Moody’s warns Spanish rating may be cut
Ratings agency Moody’s today announced it has put Spanish bonds on watch for a possible downgrade due to its high funding requirements.
However, the agency said it does not expect Spain to turn to the EU fund for a bailout.
In a statement, Moody’s lead analyst on Spain Kathrin Muehlbronner, said: “Moody’s does not believe that Spain’s solvency is under threat and in its base case assumptions does not expect the Spanish government to have to ask for EFSF liquidity support.”
However, it added that Spain is vulnerable to “funding stress”.

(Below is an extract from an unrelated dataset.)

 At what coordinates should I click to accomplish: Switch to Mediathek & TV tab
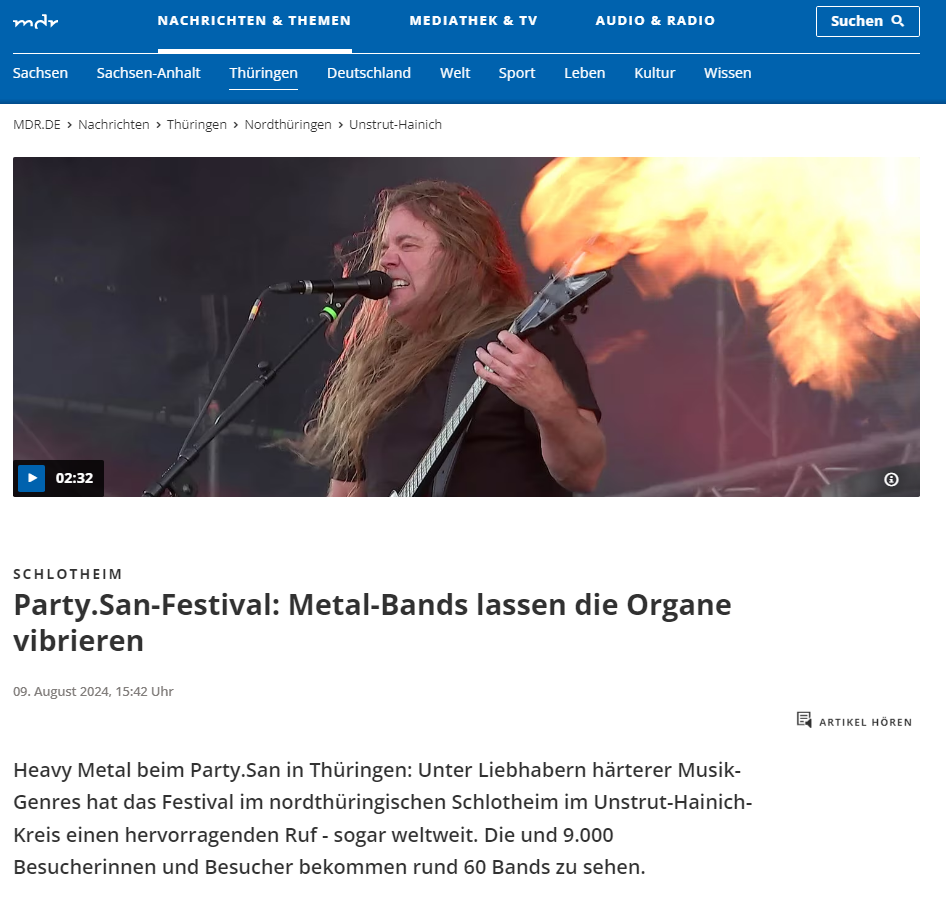click(474, 21)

The euro dipped on the news.
Spain, and many other euro zone economies, have been closely- watched since Ireland was forced to seek a multi-billion euro bailout.

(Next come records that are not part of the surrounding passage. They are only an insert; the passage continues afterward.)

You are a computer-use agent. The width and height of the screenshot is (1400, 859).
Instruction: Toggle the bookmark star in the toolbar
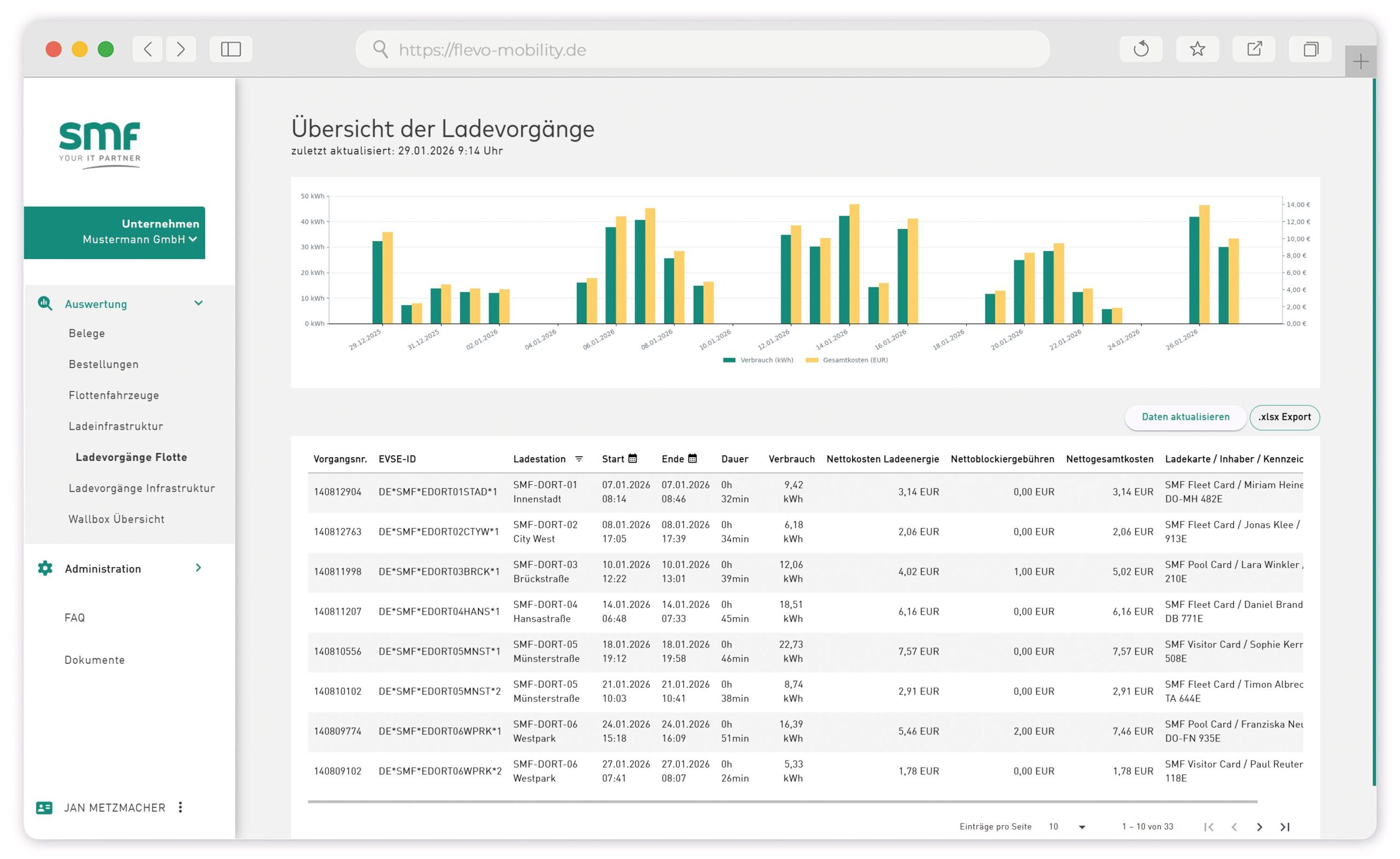point(1198,49)
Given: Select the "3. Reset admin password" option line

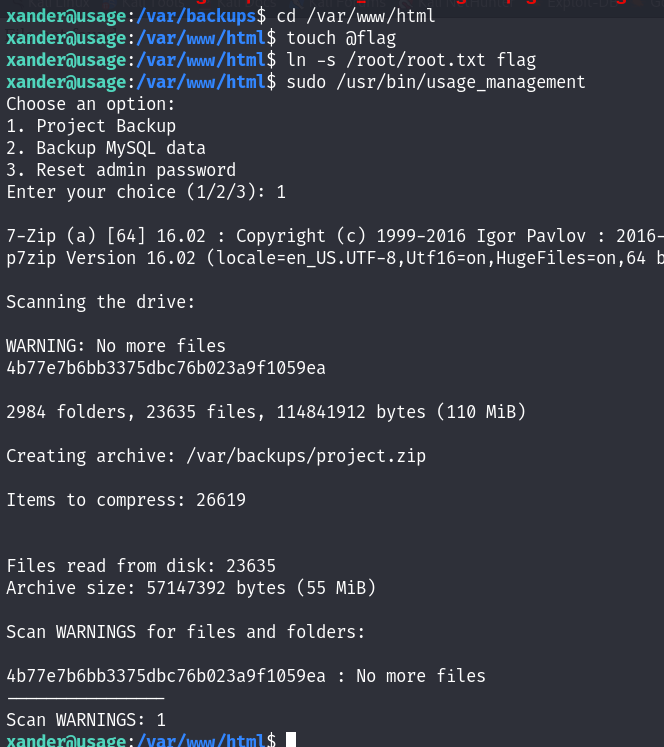Looking at the screenshot, I should [x=121, y=170].
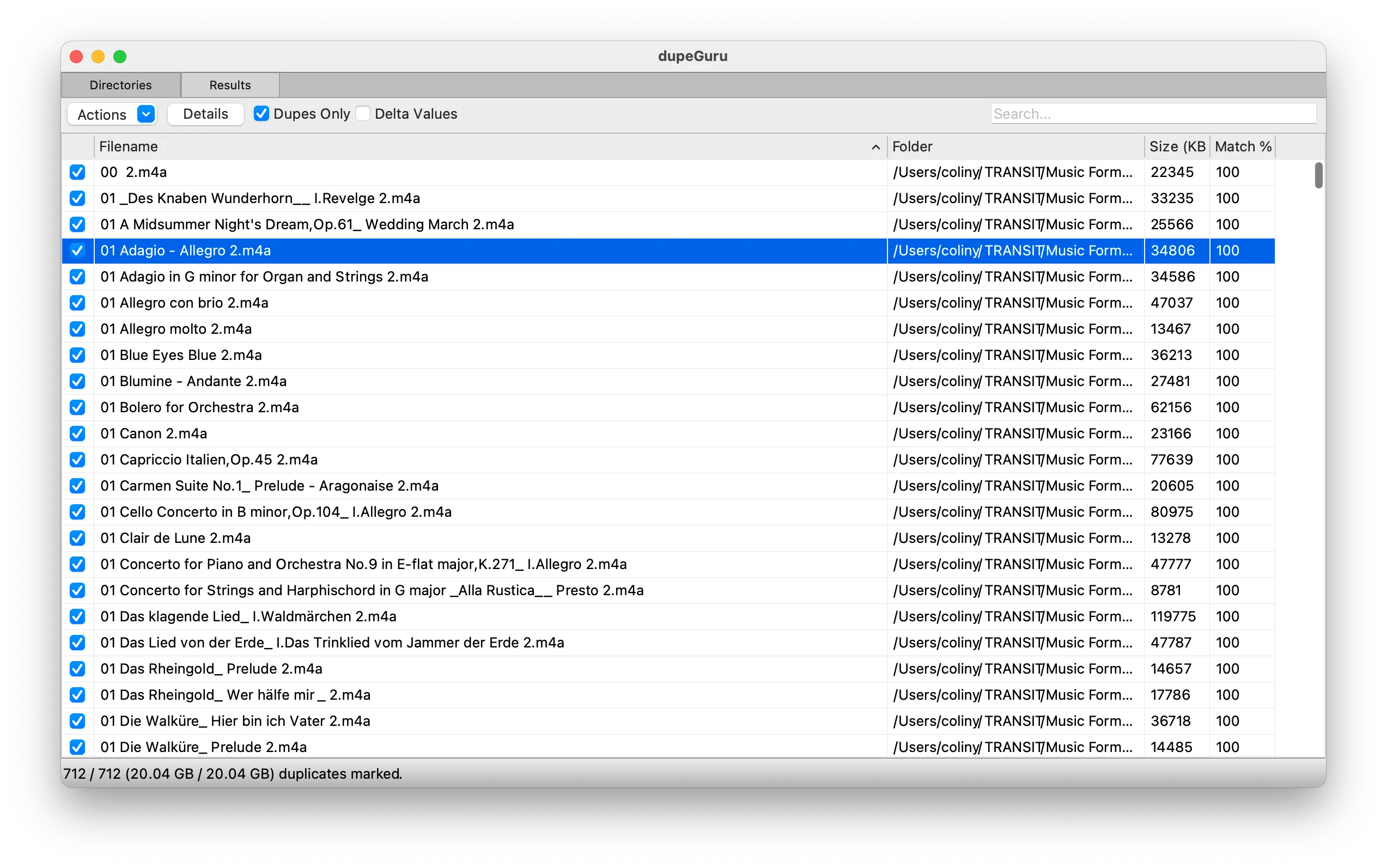Image resolution: width=1387 pixels, height=868 pixels.
Task: Click the Filename column sort chevron
Action: tap(875, 147)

Spain, Portugal and Italy’s borrowing costs have been soaring to dangerous levels – raising fears that they could be next in line for a bailout.
However, bailing out Spain would require a much larger sum than those provided to Greece and Ireland, according to analysts.

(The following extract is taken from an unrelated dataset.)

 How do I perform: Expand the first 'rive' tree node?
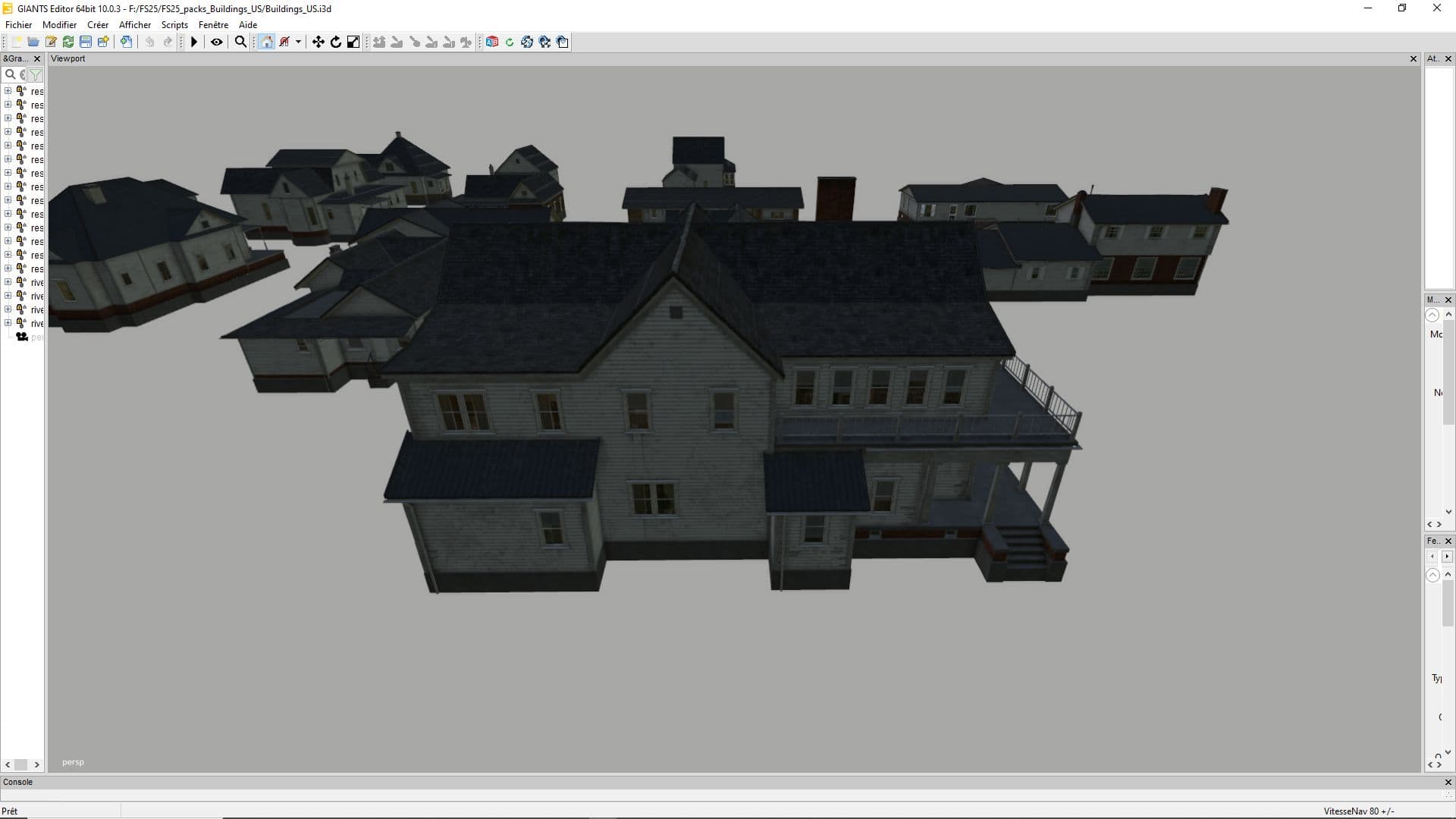(8, 282)
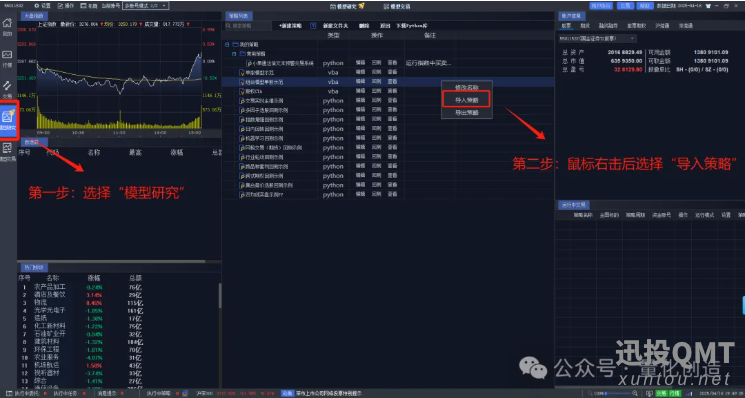The image size is (745, 398).
Task: Choose 导出策略 from the context menu
Action: [467, 113]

Last week, Spain’s finance minister insisted that the country will not follow Greece and Ireland and seek a bailout.
In a newspaper interview, Elena Salgado said: “Our fiscal adjustment is on track… we have done all the things that we had to do with our financial sector.”
She added that Spain is “absolutely not” seeking a rescue.
The Spanish economy accounts for 12% of economic output among the 16-member bloc – equivalent to twice that of Ireland, Portugal and Greece combined.
Earlier this month, Spain unveiled a fresh round of austerity measures in an attempt to trim the country’s deficit down to 3% of GDP in the next four years.